As “Leoas Indomáveis” dominaram a final desde o início e construíram a conquista histórica ainda na primeira parte, com uma exibição de grande superioridade técnica e física.
Marie-Gisèle Ngah Manga abriu o marcador aos 20 minutos, através de um cabeceamento potente. Dez minutos depois, Naomie Ndjoah Eto ampliou a vantagem, após finalizar um cruzamento de Bernadette Nyadjou. Já nos descontos da primeira parte, aos 45+3 minutos, Ngah Manga voltou a marcar, garantindo o terceiro golo das camaronesas e praticamente definindo o resultado final.
Na segunda parte, os Camarões limitaram-se a gerir a vantagem, mantendo uma organização defensiva sólida e impedindo qualquer reação do Malawi, que disputava a sua primeira final da história do CAN Feminino. Com este triunfo, os Camarões conquistaram pela primeira vez o título africano feminino, depois de terem perdido três finais anteriores, em 2004, 2014 e 2016.
A campanha das novas campeãs africanas foi marcada pela superação. Depois de garantirem a passagem aos quartos-de-final como uma das melhores terceiras classificadas da fase de grupos, a equipa orientada por V. Nguele mostrou grande capacidade de recuperação até chegar ao título. Além do troféu coletivo, as Camaronesas receberam também distinções individuais, com Michaely Bihina eleita melhor guarda-redes do torneio e Monique Ngock considerada a “Jogadora do Torneio”.

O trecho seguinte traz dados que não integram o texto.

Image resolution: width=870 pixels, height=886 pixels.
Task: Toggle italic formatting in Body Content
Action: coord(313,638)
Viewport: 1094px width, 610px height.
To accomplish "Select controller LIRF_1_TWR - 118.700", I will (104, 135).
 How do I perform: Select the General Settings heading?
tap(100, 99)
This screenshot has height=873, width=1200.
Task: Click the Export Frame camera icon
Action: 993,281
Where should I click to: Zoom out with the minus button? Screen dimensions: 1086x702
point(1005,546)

A Argélia terminou a competição no terceiro lugar, após vencer Marrocos na disputa pela medalha de bronze, por 3-2 nas grandes penalidades, depois de um empate 1-1 no tempo regulamentar. A seleção argelina recebeu ainda o prémio Fair Play. A edição de 2026 ficará igualmente marcada pela participação inédita de Cabo Verde, que disputou pela primeira vez uma fase final do CAN Feminino. As “Tubarões Azuis” encerraram a competição com um empate histórico frente aos Camarões (1-1), conquistando o primeiro ponto de sempre numa fase final da prova continental. O resultado teve um significado especial, já que foi precisamente diante das futuras campeãs africanas que Cabo Verde alcançou esse feito.

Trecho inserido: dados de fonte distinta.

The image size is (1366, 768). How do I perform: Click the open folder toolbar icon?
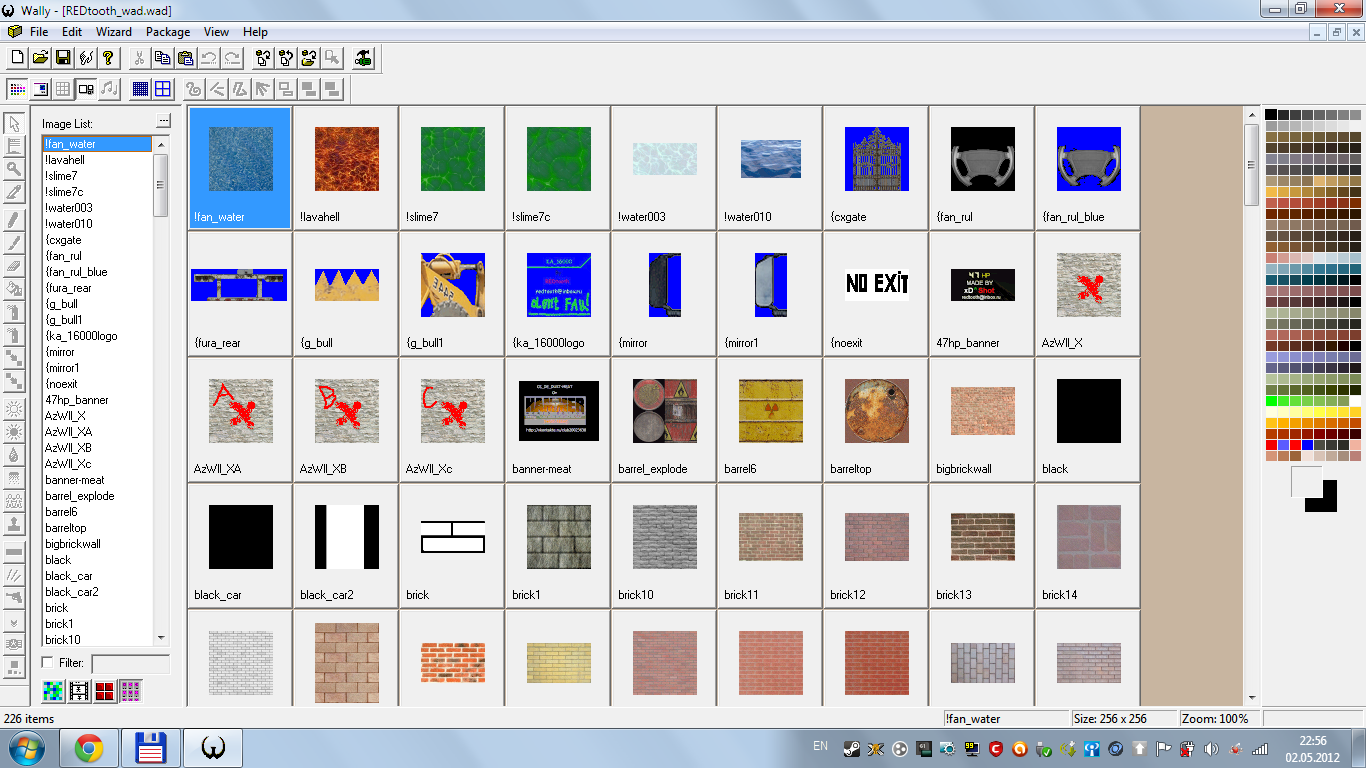[40, 58]
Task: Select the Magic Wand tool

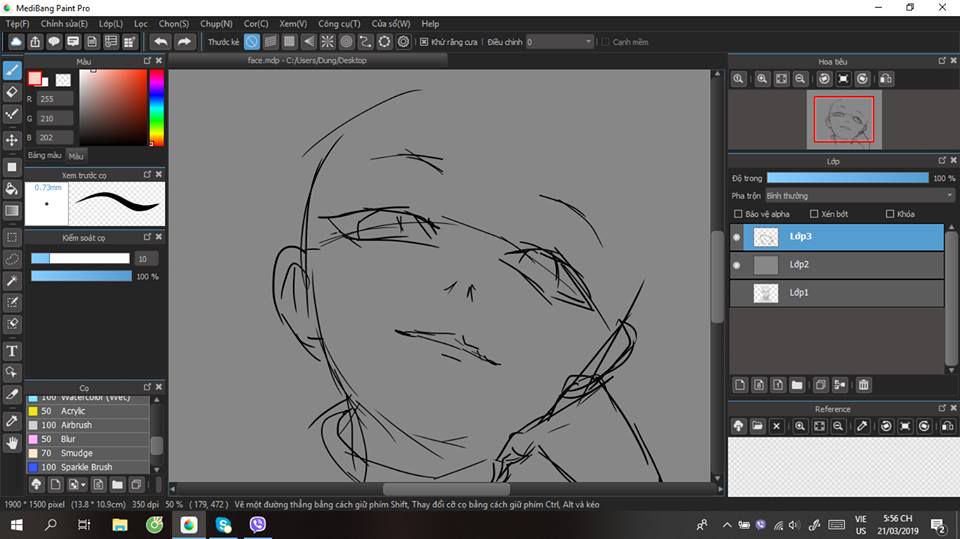Action: (x=12, y=280)
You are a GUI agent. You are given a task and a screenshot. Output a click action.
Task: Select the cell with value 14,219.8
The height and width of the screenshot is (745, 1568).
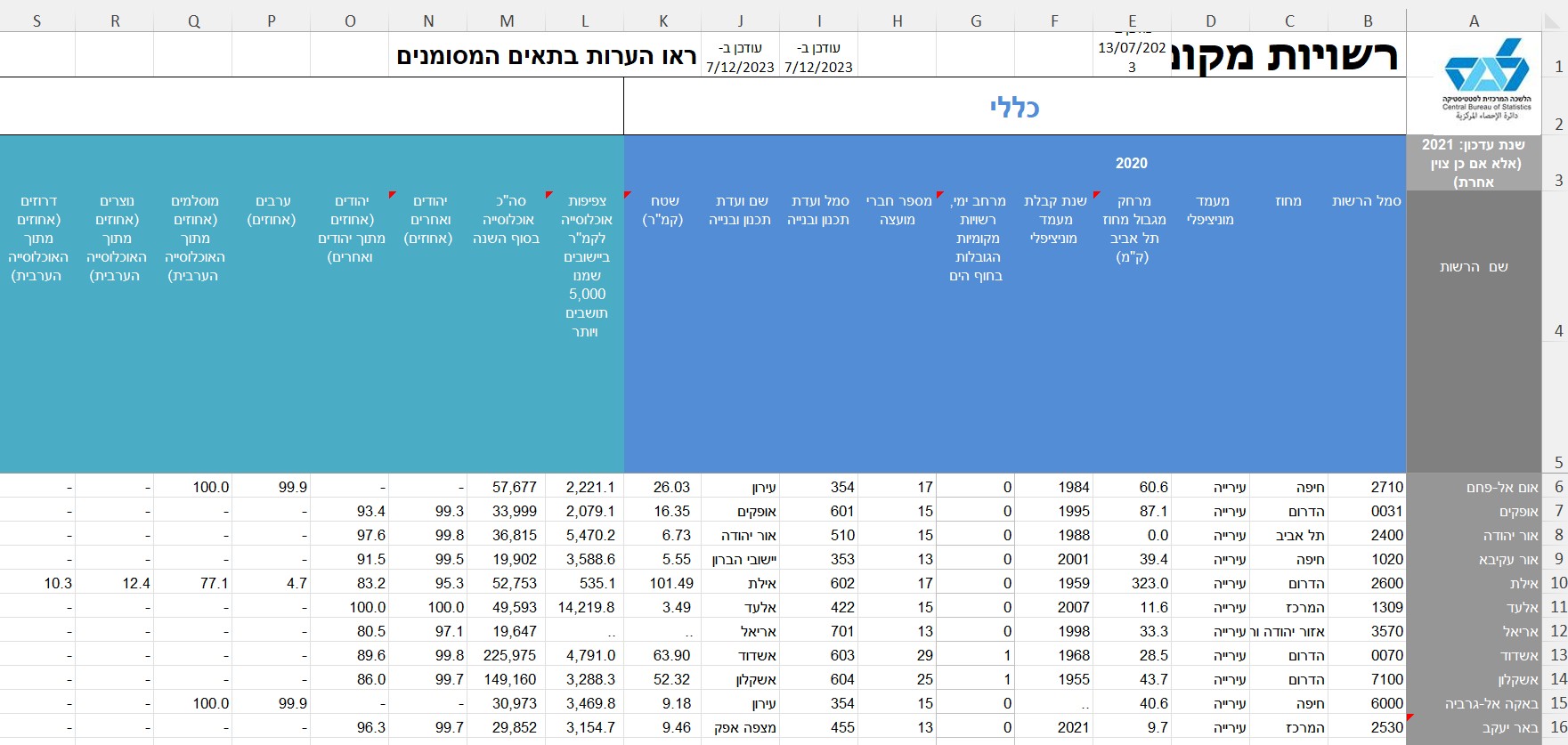[x=585, y=607]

No encontro da terceira jornada do Grupo D, os Camarões marcaram primeiro aos 28 minutos, por intermédio de Mendoua, mas Cabo Verde respondeu na segunda parte e chegou ao empate aos 50 minutos, através de Vá Moreira, que assinou um dos momentos mais importantes da história do futebol feminino cabo-verdiano.

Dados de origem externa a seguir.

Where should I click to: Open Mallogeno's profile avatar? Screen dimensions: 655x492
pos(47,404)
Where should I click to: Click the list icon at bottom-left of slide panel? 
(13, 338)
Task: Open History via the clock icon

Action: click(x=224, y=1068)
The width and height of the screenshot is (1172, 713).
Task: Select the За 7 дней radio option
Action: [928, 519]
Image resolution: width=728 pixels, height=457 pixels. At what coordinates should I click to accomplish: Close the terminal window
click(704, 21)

Apesar da eliminação na fase de grupos, a estreia cabo-verdiana ficou marcada por vários feitos inéditos: Evy Pereira marcou o primeiro golo de Cabo Verde numa fase final do CAN Feminino, enquanto Vá Moreira garantiu o primeiro ponto da seleção na competição. Os Camarões terminaram o Grupo D na liderança, com sete pontos, seguidos pelo Gana, com quatro pontos, enquanto Cabo Verde fechou a classificação com um ponto, mas com uma participação histórica que abriu um novo capítulo para o futebol feminino nacional.